Over 10 years, from 1995-2005, the average premium cost of an at-the-money July call option purchased about six months in advance of the expiration date was 3.8¢/lb. Most premium costs were between 2.9¢ and 3.3¢. Two years, 1995-1996, saw the premium cost at about 5.5¢ due to short crop conditions, higher cotton prices and higher volatility.

Jackie Smith, Texas A&M University Extension economist in Lubbock, says volatility in the NYBOT cotton options has made their trading more costly.

“Using the option gives you a longer time for the market to go up,” he says. “It can get you into the time period where we have historically seen some price increases as we try to establish the next year's crop.

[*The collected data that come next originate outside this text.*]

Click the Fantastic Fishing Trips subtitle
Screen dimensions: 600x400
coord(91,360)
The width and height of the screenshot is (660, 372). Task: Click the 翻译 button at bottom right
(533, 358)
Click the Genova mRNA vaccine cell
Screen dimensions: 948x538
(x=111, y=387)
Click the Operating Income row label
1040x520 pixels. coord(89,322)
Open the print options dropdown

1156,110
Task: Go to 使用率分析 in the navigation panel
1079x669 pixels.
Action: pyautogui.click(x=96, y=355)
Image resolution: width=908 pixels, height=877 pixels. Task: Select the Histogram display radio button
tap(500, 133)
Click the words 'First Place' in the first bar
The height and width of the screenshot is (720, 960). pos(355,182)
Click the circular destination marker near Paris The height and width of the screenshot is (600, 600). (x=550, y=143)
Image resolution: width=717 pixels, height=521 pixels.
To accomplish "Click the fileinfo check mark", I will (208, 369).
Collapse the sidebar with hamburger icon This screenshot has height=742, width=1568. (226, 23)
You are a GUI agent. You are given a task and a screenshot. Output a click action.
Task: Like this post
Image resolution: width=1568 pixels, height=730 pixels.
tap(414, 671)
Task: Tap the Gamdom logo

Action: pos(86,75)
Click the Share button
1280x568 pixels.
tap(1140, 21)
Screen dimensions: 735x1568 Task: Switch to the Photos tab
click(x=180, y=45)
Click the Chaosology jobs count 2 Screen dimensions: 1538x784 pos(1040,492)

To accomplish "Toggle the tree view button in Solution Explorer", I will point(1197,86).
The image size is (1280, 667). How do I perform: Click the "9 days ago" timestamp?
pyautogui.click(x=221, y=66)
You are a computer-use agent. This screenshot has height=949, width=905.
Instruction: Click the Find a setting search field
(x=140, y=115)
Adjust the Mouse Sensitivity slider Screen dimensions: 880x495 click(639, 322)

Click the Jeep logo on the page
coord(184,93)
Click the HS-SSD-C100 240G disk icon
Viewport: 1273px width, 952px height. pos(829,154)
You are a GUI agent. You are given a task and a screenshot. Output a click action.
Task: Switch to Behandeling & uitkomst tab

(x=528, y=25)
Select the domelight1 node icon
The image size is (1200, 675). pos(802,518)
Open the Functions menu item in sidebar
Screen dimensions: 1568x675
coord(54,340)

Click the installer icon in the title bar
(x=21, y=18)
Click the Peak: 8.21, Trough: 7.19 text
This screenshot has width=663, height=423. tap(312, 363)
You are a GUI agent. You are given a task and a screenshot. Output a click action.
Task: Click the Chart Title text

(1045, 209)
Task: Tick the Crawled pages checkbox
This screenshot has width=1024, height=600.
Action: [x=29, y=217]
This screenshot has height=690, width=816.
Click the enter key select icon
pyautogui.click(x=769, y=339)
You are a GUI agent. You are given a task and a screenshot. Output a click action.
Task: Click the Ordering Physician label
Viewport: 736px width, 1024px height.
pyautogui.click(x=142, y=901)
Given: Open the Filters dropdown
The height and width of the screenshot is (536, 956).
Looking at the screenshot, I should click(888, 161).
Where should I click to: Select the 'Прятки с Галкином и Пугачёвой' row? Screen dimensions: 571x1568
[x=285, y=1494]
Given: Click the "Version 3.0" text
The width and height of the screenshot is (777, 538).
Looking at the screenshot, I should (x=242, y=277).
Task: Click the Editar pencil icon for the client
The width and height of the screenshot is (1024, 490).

“But I think the typical volatility was 15% about 15 years ago. In the last few years we have had a lot of 18% volatility. From 15% to 18% can add almost a cent to an option's cost with 10-12 months of time remaining,” he says.

The cost of storage is about $2.50 /bale/month, or about ½¢/lb./month. So Smith recommends trying to hold the cost of an option to 3¢ for a six-months-out period. “More than that would make it cheaper to store the cotton for six months,” he says.